Sectarianism in west Cork after the truce


Sir, – Tom Cooper’s letter (August 7th) merits a response. Unfortunately, previous arrangements prevented my attending the West Cork History Festival in Skibbereen, where this issue could have been “put to bed”. It has taken me the past three days to isolate the information that is here published for the first time.

Pace my two friends Dr Andy Bielenberg of the school of history at University College Cork and Prof James Donnelly of the University of Wisconsin; but, as they both know (and Prof Bielenberg has supported) my wife and I have been working for the past six years on a document in the British National Archives, CO 762 (Irish Claims Commission in its various forms). We have 16,000 photographs of the documents and a database which includes a precis of each complaint. I have read every one of them and written that summary.

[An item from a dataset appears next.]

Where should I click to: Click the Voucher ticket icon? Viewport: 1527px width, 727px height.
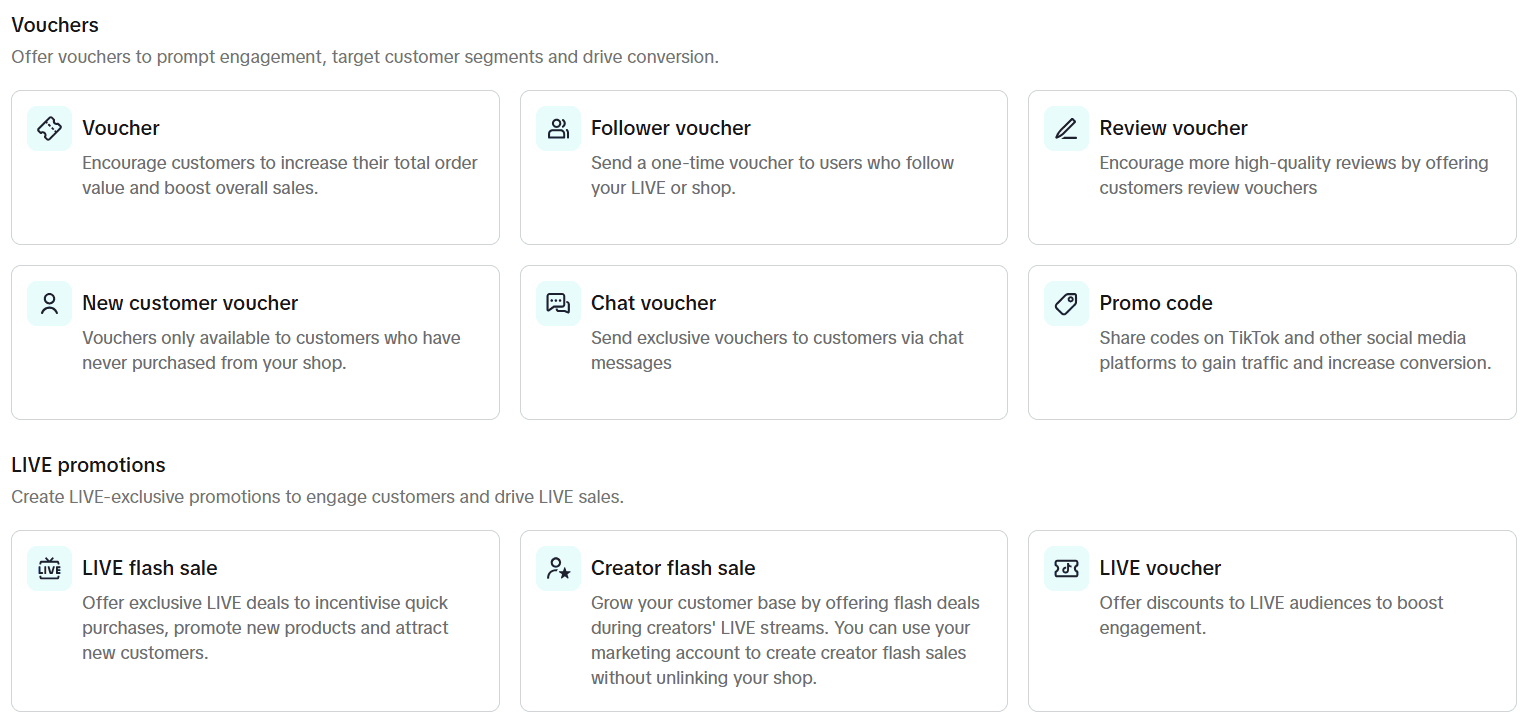tap(49, 128)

Briefly, CO 762 was set up to help Protestants, Loyalists and ex-servants of the (British) government who were getting “a hard time” from the patriots in the aftermath of the truce (July 11th, 1921).

In total, there are 3,632 claims. Of those, 850 relate to Co Cork (23 per cent – by a long way the largest number per county). Of those, 458 relate to the Bandon and Lee (west of Ovens) valleys and the west Cork coast to Castletownbere. 12.6 per cent for the least populous part of the county!

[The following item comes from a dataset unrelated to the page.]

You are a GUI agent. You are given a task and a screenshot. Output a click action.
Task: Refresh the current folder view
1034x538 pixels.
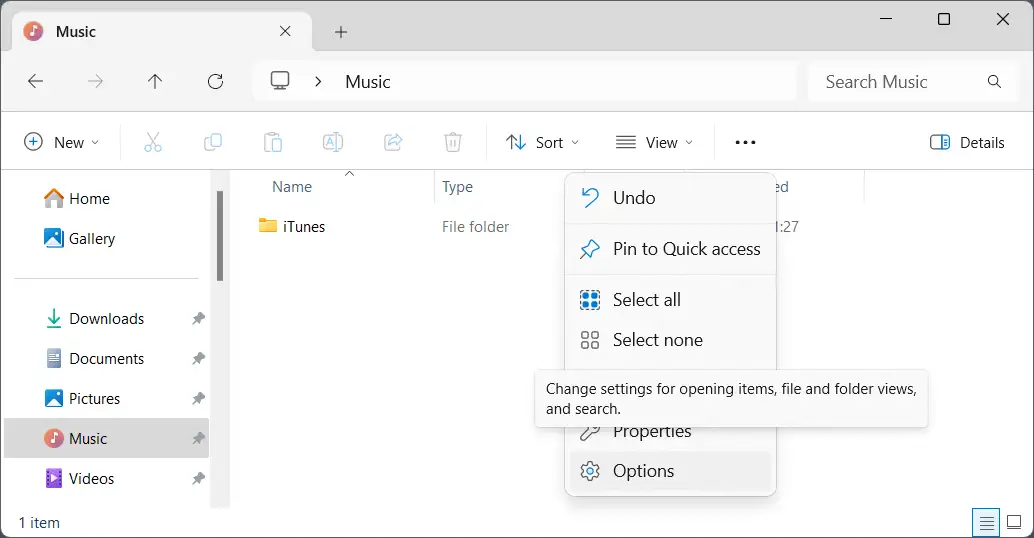(215, 82)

Of that 458, I have managed (with the aid of the 1911 Census) to identify one Brethern (Plymouth?), 27 Methodists, two Presbyterians and 294 Church of Ireland (70 per cent) and, I believe that there are many more of the unidentified people who moved out of the area who would also prove to be non-Roman Catholic.

To ask us to believe that there was no sectarianism in west Cork (killings or otherwise) flies in the face of the evidence. – Yours, etc,


Rosscarbery, Co Cork.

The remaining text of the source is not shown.